Written request: Revise the material below so that every occurrence of "connector" becomes "plug", leaving everything else unchanged and omitting the pictures.

(Extracted records)
[Begin]

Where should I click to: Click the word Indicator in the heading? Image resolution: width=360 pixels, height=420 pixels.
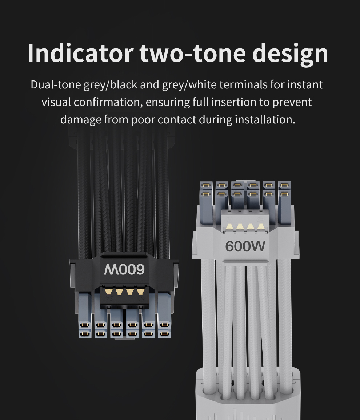click(x=80, y=53)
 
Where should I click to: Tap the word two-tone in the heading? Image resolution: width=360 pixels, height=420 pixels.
click(x=192, y=53)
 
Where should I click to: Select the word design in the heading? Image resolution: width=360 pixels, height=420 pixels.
click(x=290, y=54)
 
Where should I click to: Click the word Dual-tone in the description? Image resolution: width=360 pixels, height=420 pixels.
click(x=56, y=85)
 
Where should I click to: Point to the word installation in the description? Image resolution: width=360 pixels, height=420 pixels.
click(x=265, y=119)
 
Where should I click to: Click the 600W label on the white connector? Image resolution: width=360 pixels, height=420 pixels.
click(x=245, y=246)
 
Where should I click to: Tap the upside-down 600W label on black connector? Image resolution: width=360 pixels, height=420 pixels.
click(x=124, y=269)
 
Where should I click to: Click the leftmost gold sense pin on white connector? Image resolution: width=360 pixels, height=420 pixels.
click(x=229, y=227)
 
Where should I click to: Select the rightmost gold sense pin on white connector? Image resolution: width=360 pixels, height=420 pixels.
click(x=261, y=227)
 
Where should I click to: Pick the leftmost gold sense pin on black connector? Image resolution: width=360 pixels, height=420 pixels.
click(x=108, y=292)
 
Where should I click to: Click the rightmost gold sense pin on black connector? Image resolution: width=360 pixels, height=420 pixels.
click(x=140, y=292)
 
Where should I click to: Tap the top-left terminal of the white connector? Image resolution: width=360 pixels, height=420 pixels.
click(x=206, y=185)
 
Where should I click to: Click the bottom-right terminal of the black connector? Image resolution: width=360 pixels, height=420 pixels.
click(x=164, y=334)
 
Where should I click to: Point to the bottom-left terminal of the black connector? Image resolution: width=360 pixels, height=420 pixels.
click(x=85, y=334)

[End]

Answer below:
Where should I click to: Click the word Indicator in the heading? Image resolution: width=360 pixels, height=420 pixels.
click(x=80, y=53)
 
Where should I click to: Tap the word two-tone in the heading? Image resolution: width=360 pixels, height=420 pixels.
click(x=192, y=53)
 
Where should I click to: Select the word design in the heading? Image resolution: width=360 pixels, height=420 pixels.
click(x=290, y=54)
 
Where should I click to: Click the word Dual-tone in the description? Image resolution: width=360 pixels, height=420 pixels.
click(x=56, y=85)
 
Where should I click to: Point to the word installation in the description? Image resolution: width=360 pixels, height=420 pixels.
click(x=265, y=119)
 
Where should I click to: Click the 600W label on the white plug? Image resolution: width=360 pixels, height=420 pixels.
click(x=245, y=246)
 
Where should I click to: Tap the upside-down 600W label on black plug? Image resolution: width=360 pixels, height=420 pixels.
click(x=124, y=269)
 
Where should I click to: Click the leftmost gold sense pin on white plug? Image resolution: width=360 pixels, height=420 pixels.
click(x=229, y=227)
 
Where should I click to: Select the rightmost gold sense pin on white plug? Image resolution: width=360 pixels, height=420 pixels.
click(x=261, y=227)
 
Where should I click to: Pick the leftmost gold sense pin on black plug? Image resolution: width=360 pixels, height=420 pixels.
click(x=108, y=292)
 
Where should I click to: Click the rightmost gold sense pin on black plug? Image resolution: width=360 pixels, height=420 pixels.
click(x=140, y=292)
 
Where should I click to: Tap the top-left terminal of the white plug? Image resolution: width=360 pixels, height=420 pixels.
click(x=206, y=185)
 
Where should I click to: Click the bottom-right terminal of the black plug? Image resolution: width=360 pixels, height=420 pixels.
click(x=164, y=334)
 
Where should I click to: Point to the bottom-left terminal of the black plug? Image resolution: width=360 pixels, height=420 pixels.
click(x=85, y=334)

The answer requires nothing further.